** START Material provided **

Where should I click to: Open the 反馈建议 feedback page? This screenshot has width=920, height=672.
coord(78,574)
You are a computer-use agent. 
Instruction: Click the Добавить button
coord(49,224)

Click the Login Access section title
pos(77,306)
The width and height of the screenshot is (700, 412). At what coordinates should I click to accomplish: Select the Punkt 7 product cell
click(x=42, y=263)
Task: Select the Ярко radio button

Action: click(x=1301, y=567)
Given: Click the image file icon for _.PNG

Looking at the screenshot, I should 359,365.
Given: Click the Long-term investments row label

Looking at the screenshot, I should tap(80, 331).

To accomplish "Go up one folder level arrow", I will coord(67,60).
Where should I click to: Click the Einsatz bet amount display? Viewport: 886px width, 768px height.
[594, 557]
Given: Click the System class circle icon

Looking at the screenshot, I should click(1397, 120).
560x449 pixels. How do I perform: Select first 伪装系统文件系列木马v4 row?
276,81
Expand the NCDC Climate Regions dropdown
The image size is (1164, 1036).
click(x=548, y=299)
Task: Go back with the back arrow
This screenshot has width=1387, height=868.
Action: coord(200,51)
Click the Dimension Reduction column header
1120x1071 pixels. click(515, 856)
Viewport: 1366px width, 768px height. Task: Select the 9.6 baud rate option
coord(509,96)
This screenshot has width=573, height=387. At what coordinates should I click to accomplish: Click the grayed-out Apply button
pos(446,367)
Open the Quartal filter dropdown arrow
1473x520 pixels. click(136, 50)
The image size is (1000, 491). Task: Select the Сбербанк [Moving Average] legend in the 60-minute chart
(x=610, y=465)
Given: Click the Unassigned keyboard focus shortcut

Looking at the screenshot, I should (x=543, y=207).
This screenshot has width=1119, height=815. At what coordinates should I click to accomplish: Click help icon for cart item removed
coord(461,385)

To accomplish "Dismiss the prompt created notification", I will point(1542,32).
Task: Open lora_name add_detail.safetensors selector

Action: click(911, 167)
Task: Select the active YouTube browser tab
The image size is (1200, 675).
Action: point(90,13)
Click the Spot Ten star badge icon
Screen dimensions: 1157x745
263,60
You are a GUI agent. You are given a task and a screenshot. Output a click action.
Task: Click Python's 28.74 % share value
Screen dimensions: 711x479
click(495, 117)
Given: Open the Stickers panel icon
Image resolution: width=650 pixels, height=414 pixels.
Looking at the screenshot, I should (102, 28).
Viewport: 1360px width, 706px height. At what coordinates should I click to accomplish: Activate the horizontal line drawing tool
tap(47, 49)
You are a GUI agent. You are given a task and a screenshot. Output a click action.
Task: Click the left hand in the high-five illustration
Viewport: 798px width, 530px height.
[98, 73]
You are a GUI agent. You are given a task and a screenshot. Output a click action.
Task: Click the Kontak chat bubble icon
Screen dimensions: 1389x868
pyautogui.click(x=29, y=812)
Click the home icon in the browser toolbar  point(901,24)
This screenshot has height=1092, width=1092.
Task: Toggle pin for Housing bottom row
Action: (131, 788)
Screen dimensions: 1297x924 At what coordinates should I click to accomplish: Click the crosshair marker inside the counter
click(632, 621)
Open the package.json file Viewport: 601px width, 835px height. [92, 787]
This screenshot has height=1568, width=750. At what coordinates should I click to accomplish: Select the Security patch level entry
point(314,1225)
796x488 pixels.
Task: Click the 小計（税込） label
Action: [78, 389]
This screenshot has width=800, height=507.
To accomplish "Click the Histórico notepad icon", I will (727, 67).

** END Material provided **

* Challenge: Rewrite everything from the line containing "Open the package.json" down to the end of the records as a Markdown table with the columns Row and Line. Leave out blank lines.

* In response:
| Row | Line |
|---|---|
| 1 | Open the package.json file Viewport: 601px width, 835px height. [92, 787] |
| 2 | This screenshot has height=1568, width=750. At what coordinates should I click to accomplish: Select the Security patch level entry |
| 3 | point(314,1225) |
| 4 | 796x488 pixels. |
| 5 | Task: Click the 小計（税込） label |
| 6 | Action: [78, 389] |
| 7 | This screenshot has width=800, height=507. |
| 8 | To accomplish "Click the Histórico notepad icon", I will (727, 67). |